Please copy, exactly as they appear below, the lines from the one containing "Where should I click to: Select the AOCS_Spec" through the one containing "Given: Add a search domain with plus".

Stored records:
§

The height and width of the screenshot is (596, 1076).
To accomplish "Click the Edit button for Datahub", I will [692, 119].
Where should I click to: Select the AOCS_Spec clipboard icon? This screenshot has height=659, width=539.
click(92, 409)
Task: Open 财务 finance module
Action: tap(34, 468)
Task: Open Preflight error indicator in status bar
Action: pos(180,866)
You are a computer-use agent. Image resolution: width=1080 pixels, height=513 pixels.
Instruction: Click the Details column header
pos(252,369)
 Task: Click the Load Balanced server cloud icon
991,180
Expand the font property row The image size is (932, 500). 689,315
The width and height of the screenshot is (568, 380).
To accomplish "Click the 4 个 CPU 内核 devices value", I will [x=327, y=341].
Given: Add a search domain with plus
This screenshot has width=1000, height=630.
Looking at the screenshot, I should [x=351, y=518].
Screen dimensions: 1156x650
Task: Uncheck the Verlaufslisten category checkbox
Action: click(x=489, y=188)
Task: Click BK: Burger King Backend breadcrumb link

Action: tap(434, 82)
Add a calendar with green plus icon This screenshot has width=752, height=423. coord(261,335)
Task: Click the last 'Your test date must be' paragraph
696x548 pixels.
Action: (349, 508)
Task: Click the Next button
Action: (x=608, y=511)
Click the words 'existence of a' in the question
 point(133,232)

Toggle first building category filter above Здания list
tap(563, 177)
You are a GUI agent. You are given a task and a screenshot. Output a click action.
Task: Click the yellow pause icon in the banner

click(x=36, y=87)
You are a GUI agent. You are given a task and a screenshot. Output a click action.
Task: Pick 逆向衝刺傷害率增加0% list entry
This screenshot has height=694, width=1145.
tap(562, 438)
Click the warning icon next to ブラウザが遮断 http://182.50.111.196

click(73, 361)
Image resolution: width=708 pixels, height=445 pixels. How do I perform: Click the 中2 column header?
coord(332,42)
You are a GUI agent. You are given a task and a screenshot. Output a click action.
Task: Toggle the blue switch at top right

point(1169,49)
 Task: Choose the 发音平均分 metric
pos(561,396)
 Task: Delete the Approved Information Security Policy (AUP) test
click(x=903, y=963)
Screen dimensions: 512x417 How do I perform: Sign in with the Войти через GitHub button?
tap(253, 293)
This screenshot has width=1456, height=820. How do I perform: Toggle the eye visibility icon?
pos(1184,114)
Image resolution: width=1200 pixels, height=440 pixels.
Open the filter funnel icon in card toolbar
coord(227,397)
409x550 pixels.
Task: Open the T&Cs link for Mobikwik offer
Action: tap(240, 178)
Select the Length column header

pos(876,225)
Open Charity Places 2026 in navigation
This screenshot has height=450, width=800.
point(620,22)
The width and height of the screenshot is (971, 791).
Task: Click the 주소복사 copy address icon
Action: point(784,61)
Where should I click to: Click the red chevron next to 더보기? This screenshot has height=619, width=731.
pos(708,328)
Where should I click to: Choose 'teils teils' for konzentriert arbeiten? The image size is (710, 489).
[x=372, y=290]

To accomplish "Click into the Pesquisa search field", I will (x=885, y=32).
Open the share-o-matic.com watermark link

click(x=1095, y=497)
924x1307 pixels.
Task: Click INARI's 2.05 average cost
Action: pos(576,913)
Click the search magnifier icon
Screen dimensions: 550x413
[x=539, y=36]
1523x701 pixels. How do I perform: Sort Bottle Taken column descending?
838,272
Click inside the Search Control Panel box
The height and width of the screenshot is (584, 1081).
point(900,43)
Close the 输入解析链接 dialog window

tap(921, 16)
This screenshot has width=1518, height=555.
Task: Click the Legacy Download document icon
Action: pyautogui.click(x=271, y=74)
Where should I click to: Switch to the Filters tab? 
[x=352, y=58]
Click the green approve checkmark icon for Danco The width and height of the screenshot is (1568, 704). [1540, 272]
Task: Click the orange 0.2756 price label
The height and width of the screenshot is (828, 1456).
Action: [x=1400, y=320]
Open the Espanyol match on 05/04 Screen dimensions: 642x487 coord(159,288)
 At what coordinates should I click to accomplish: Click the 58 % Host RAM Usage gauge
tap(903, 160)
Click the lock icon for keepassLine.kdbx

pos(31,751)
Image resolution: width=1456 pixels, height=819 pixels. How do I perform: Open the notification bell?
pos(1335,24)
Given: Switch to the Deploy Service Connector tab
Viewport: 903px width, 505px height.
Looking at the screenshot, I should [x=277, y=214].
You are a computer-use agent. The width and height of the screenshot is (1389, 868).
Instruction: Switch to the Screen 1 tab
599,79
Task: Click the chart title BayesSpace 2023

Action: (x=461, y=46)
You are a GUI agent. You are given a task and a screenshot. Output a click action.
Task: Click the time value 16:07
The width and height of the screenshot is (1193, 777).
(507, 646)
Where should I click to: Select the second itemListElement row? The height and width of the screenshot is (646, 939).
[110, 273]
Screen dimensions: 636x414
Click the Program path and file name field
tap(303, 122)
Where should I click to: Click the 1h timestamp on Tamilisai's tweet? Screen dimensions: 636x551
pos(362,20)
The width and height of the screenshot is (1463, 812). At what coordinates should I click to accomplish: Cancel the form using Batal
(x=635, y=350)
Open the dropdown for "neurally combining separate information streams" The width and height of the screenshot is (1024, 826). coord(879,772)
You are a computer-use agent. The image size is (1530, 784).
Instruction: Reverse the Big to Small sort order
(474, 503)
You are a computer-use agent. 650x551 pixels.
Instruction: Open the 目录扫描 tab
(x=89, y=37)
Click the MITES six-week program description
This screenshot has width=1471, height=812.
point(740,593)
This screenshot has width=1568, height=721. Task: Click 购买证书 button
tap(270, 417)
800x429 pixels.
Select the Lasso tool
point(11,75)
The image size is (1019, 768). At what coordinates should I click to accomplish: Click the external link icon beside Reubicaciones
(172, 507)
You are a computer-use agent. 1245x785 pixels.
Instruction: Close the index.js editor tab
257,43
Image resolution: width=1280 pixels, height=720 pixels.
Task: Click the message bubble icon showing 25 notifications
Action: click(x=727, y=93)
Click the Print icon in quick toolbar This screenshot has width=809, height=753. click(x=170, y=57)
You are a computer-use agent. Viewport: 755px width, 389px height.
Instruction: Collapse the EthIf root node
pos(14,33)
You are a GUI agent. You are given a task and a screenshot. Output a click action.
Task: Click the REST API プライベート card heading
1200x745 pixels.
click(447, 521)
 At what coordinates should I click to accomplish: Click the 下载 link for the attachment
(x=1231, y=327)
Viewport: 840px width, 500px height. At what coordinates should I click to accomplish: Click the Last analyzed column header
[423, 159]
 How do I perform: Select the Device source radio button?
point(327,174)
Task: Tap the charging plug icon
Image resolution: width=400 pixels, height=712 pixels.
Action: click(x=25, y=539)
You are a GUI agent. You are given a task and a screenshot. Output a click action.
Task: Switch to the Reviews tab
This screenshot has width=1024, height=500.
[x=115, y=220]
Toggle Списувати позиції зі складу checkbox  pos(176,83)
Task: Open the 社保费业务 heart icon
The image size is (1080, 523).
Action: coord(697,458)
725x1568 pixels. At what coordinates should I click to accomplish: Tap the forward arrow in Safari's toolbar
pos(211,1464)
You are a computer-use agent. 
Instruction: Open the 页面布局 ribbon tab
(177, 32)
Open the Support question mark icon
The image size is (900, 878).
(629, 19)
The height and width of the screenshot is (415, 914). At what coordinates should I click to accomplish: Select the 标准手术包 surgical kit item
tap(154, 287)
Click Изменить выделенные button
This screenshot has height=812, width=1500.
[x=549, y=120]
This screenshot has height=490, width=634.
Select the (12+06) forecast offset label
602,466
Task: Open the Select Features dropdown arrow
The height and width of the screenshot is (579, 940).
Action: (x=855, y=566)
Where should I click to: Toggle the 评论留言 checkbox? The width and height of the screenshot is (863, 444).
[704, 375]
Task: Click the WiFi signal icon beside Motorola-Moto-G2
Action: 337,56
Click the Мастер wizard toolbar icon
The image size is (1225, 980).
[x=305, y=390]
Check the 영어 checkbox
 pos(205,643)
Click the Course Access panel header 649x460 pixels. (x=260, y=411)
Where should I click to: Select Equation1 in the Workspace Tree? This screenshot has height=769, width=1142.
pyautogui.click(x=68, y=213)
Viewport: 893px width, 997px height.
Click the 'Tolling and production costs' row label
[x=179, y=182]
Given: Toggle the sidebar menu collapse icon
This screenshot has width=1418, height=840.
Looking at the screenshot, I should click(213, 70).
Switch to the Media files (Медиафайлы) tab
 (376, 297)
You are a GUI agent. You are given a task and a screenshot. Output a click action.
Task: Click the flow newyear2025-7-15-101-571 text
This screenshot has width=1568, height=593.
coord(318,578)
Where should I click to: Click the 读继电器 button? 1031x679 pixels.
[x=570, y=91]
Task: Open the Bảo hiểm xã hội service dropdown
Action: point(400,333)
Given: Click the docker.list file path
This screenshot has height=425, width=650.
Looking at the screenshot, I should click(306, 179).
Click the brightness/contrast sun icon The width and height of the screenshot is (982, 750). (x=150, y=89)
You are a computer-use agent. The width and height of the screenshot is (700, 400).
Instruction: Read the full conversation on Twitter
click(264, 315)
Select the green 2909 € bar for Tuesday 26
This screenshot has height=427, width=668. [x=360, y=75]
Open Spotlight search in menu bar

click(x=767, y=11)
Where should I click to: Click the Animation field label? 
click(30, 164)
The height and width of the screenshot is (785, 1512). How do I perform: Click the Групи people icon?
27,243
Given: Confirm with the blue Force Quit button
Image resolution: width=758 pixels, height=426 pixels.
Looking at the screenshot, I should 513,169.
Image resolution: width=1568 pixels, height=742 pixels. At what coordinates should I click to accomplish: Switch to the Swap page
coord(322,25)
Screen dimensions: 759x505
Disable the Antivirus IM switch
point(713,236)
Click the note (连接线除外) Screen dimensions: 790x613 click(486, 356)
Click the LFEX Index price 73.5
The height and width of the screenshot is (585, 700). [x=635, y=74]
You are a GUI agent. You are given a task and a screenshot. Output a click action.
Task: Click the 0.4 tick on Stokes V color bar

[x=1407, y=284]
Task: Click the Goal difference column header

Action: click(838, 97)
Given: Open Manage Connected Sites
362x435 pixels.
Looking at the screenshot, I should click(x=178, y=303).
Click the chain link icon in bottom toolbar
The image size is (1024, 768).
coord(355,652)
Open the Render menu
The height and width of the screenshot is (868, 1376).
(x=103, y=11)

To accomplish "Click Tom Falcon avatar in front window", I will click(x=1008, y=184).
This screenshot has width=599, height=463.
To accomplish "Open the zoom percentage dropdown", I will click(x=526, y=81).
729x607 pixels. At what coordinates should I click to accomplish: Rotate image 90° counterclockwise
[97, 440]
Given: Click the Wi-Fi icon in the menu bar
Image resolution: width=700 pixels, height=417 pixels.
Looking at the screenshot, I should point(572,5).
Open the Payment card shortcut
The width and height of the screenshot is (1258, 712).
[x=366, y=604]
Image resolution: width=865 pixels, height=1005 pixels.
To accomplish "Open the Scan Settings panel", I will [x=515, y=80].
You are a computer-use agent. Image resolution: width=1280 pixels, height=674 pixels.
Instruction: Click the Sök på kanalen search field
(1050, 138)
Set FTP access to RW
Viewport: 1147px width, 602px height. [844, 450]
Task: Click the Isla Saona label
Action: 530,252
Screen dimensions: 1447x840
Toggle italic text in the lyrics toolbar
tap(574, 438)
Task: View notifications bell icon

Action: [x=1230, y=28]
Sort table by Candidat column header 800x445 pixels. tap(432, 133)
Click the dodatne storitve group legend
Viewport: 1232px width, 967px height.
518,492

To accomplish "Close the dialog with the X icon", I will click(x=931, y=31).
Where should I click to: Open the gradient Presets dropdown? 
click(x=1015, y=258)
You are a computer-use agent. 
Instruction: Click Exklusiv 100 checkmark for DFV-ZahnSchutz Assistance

§

WRITTEN REPLY:
Where should I click to: Select the AOCS_Spec clipboard icon? This screenshot has height=659, width=539.
click(92, 409)
Task: Open 财务 finance module
Action: tap(34, 468)
Task: Open Preflight error indicator in status bar
Action: pos(180,866)
You are a computer-use agent. Image resolution: width=1080 pixels, height=513 pixels.
Instruction: Click the Details column header
pos(252,369)
 Task: Click the Load Balanced server cloud icon
991,180
Expand the font property row The image size is (932, 500). 689,315
The width and height of the screenshot is (568, 380).
To accomplish "Click the 4 个 CPU 内核 devices value", I will [x=327, y=341].
Given: Add a search domain with plus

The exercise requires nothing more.